Bean To Bar: How Craft Colorado Chocolate Is Reclaiming Cacao’s Roots
Even in its craft incarnations, chocolate can be nondescript. Plastic, foil or paper, the packaging offers little in the way of detail about the confection. Flavor and texture, a quip about the chocolatier, perhaps a general notion of sourcing, but nothing to connect a farm, a process, a person, to the finished product.
Bean to bar chocolate seeks to remedy just that. Through a more direct approach to sourcing and a more inclusive artisan process, bean to bar allows chocolate lovers to have a more intimate relationship with their candy.
Conor Griffin, owner of Lore Cacao in Paonia, is no stranger to chocolate. A third-generation chocolatier, Griffin grew up learning the process and practice of a chocolate maker at the Boston-area institution, Watson’s Candies. Much of that history fortifies his shop, from his patient hands to his nearly 100-year-old kettle. It imbues his craft with the familial warmth that has carried his mother’s shop for so long.
Lore Cacao in Paonia. Photos by Bodhi Gilroy.
Lore Cacao’s focus, however, is not exclusive to Griffin’s family history. Lore finds focus and meaning in cacao’s history itself.
The cacao industry has a colonial and contemporary history rife with exploitation. Child labor, slavery and environmental abuse abound throughout the industry, throughout time. As with many mass-market commodities, a global demand for cheap and available chocolate has led to systemic abuses for centuries.
“I was a teen when I started paying more attention to traceability in the supply chain,” reflects Griffin. “And the best way to ensure good practices is to work with small distributors and direct trade with co-ops and farms.”
Large-scale farming operations demand uniformity. Supermarket candy bars are made to taste identical every time, so buyers know exactly what to expect. But this homogeneity comes at a cost.
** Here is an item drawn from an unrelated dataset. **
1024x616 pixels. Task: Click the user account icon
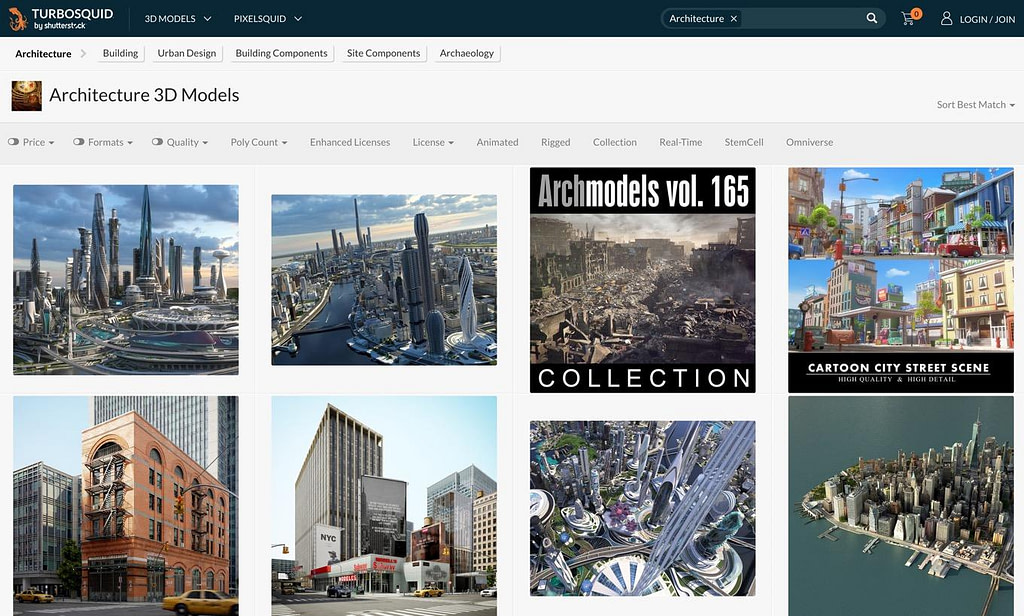click(x=946, y=18)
“It harms the soil, ecosystems and cultures rooted in the growing of cacao,” says Griffin.
Roughly 70 miles away in Grand Junction, another chocolate maker took note of the industry’s missteps. They left such an impression that owner and chocolatier Keane Karnan named his shop Dirty Lil Cacao.
To Karnan, much of the dirty not-so-little secret is that, through exploitation from corporations and middlemen, “cacao farms have too small of a margin” to be sustainable, to say nothing of being profitable. The result is cyclical poverty and exploitation through much of the chocolate growing world.
Karnan, however, embraces a more direct relationship with farmers, as well as regional coops. This results in equitable pay for each person in the chain, from bean to bar.
And the chocolate just tastes better. Certainly there’s a levity to eating a candy with moral considerations, but it’s also that bean to bar chocolate is more nuanced.
Karnan’s chocolate is as “premium as [he] can make it,” because the control afforded by the bean is unparalleled. “It’s entirely my own recipe,” continues Karnan, as he details a process filled with inspecting, roasting and aging — variables completely out of the hands of most chocolate makers.
This can be especially important when working with beans from different regions. “We know about it in wine, but there is terroir in cacao beans, too,” explains Karnan. From Fiji to Thailand, Africa to Mexico, the aromatics and flavors of cacao are varied and vibrant. Berries, spice and flowers, there are subtleties in many regional beans that are unimaginable from mass-market chocolate.
“The taste you associate with chocolate is the flavor of Ghana, of the Ivory Coast,” says Karnan. And in a world so wide and vibrant, Karnan seeks to bring a more nuanced view of the sweet treat through a more individualized process.
Back in Paonia, Griffin expands, “Maintaining that distinct terroir creates the most authentic flavor. On my end, I use a lighter roast profile, pure and simple ingredients — just cacao and coconut sugar — and carefully monitor the flavor expression during the granite stone-grinding process.”
Today’s cacao market is saturated with greenwashed labels touting words like “ceremonial” and “holy,” while offering little transparency about the process or the people who make such “rituals” possible.
“The work I participate in — sorting, hands and eyes on each bean, all the way through to its completion as a chocolate bar — is a ritual in itself,” Griffin says. “There’s so much gratitude that blossoms from being part of this cooperative cacao cycle, which completes itself with a happy customer. That’s the ritual for me.”